The NBA said it does not condone stopping a reporter from asking James Harden and Russell Westbrook a question about the recent China controversy.

In the news conference following the Rockets-Raptors preseason game in Tokyo, a reporter from CNN asked the pair if they would “feel differently about speaking out” on issues because of recent events.

A member of the Rockets media relations staff interrupted, saying the players were taking basketball-related questions only.

“A team representative inappropriately interjected to prevent CNN’s Christina Macfarlane from receiving an answer to her question,” the league said in a statement issued Thursday. “We’ve apologized to Ms. Macfarlane as this was inconsistent with how the NBA conducts media events.”

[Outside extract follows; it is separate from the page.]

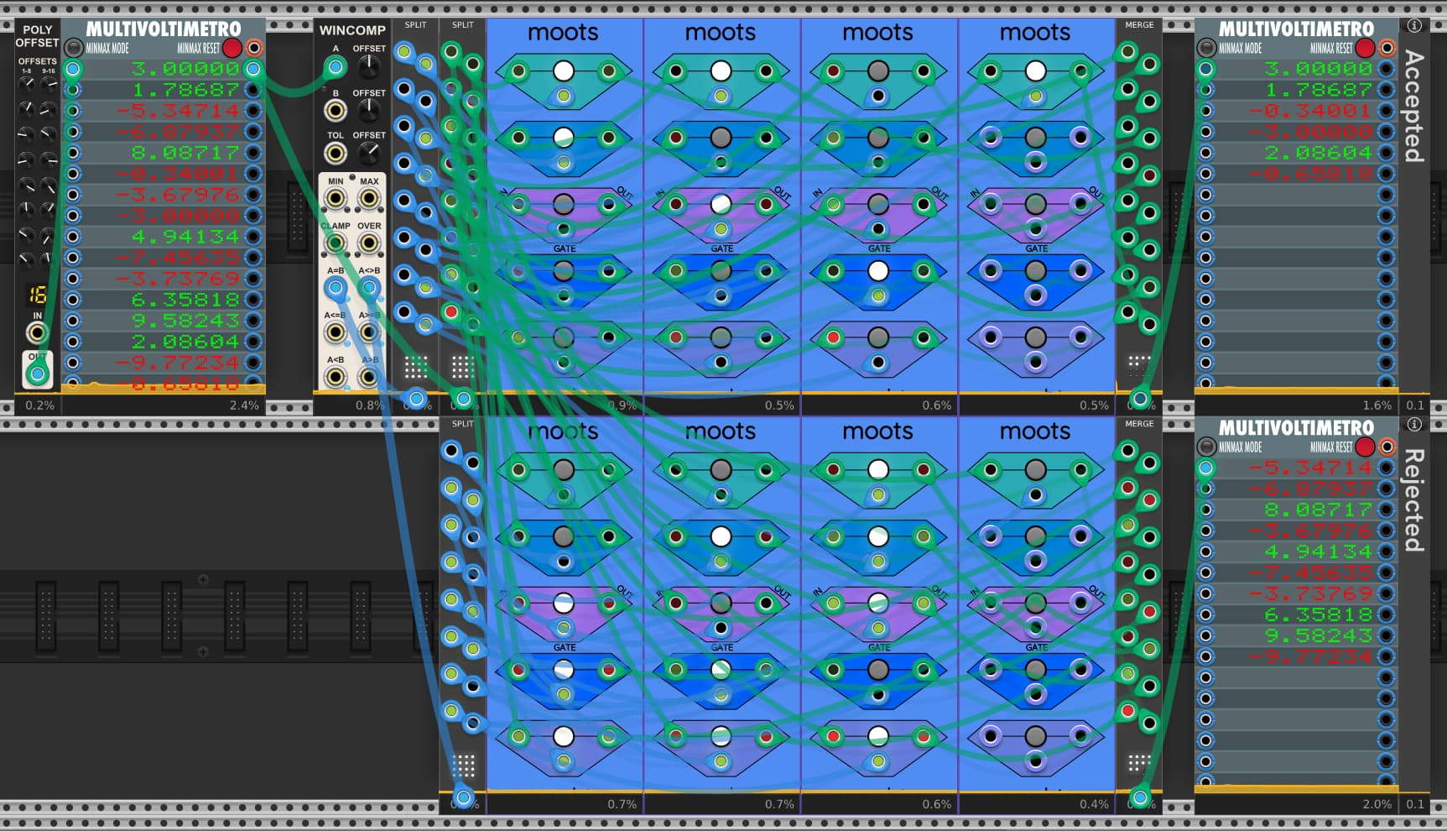Screen dimensions: 1447x831
Task: Toggle MINMAX MODE on the Accepted voltmeter
Action: pyautogui.click(x=1206, y=48)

Rockets general manager Daryl Morey set off the controversy by posting a tweet — that has since been deleted — supporting anti-government protests in Hong Kong.

China has reacted strongly to the comments, canceling events surrounding the Lakers’ and Nets’ visit to the country for two preseason games. The games themself were in jeopardy; however, the teams did meet in Shanghai Thursday with certain restrictions. Postgame media availability with players was canceled, and a scheduled news conference with commissioner Adam Silver was scrapped. The game was not shown on TV in China.

Silver, speaking in Japan on Tuesday, said he and the league are “apologetic” over the reaction that followed Morey’s tweet but noted that “we are not apologizing for Daryl exercising his freedom of expression.”

Harden has also commented on the situation.

On Monday, standing with Westbrook after a practice in Tokyo, Harden said: “We apologize. You know, we love China. We love playing there. For both of us individually, we go there once or twice a year. They show us the most important love.”

“We appreciate them as a fan base. We love everything there about them, and we appreciate the support that they give us individually and as [an] organization.”

On Wednesday, he said: “We all have freedom of speech, that is the world we live in. Everyone should (say) how they feel and their thought process, be able to speak it. Obviously some people are going to feel some type of ways, others are going to agree. That is just the world we live in. I am here for Adam Silver.”

The protests in Hong Kong were sparked by a proposed extradition law that would have allowed suspects to be sent to China to face trial. Activists saw that as a threat to the legal rights that Hong Kong residents have under the current “one country, two systems” framework.